Monday, October 25, 2010

The First Post

The book starts in a complicated manner. The first few pages are the thoughts of a character, whom there is no name for, about a boy he had to send to the gas-chamber. This boy was nineteen years old and had murdered his fourteen year old girlfriend in cold blood. This boy only calls the character Sheriff. The boy even tells the character that he had been planning on killing someone but wasn't sure who it was going to be. The character then goes on to describe his feelings on the morality of the situation and his fear of the devil in the young man. Next comes something that I really did not expect to hear in the book that I, wrongly, had judged by its cover. It does become complicated as now it brings the reader to a new setting, that of an office with a deputy who is talking to a sheriff named Lamar, who I'm guessing is most likely the protagonist and sheriff in the beginning of the story. In the corner of the office is a criminal of some sort named Chigurh.

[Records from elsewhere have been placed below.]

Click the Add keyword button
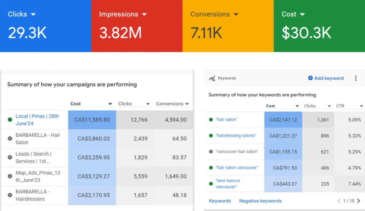Image resolution: width=365 pixels, height=211 pixels. 329,78
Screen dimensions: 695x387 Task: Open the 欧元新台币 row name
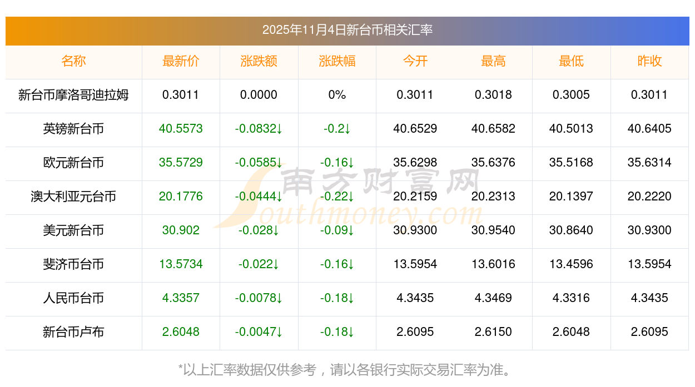pyautogui.click(x=73, y=163)
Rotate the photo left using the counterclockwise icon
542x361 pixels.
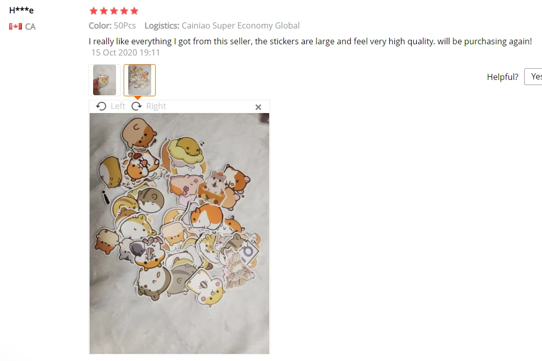click(x=101, y=106)
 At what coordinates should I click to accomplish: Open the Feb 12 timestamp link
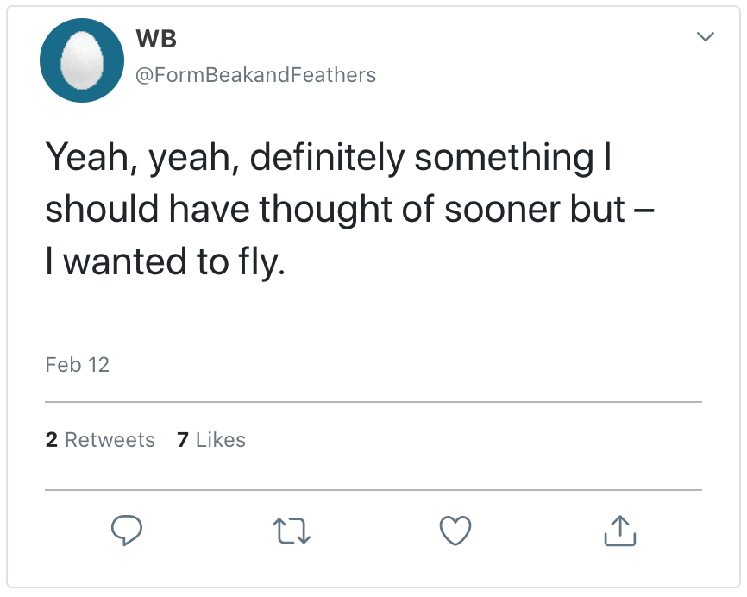[77, 365]
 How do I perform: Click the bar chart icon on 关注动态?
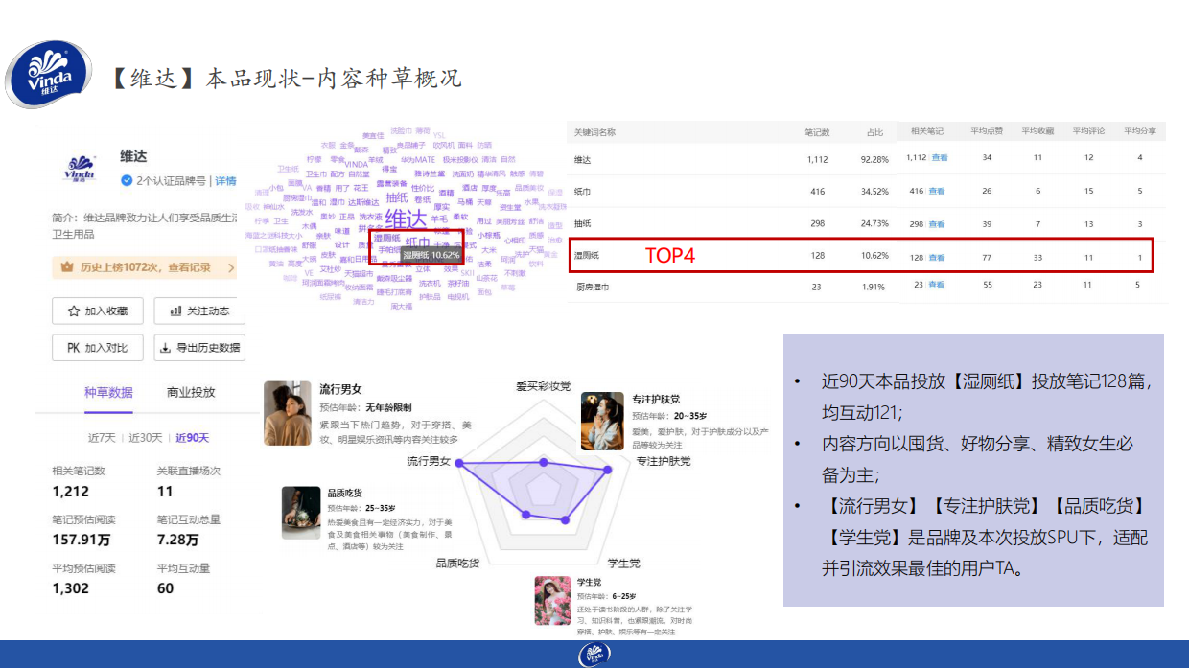[175, 311]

My opinion of the story completely changed in the next few paragraphs. In this passage of the book, Cormac McCarthy describes, in very creative language, the violent death of the deputy and escape of the convict. Chigurh slipped his cuffs under his legs and started chocking the deputy. As the struggle ensues, Chigurh pulls so forcefully on the cuffs that the deputy's right carotid bursts and sends a jet of blood shooting across the room and hits the wall. Chigurh then makes his way down the highway in the sheriff's car, pulls over a driver, shoots him, then takes off in the man's car. This is told using the same imagery and also with a bit of dark humor that makes this book more than just another crime novel.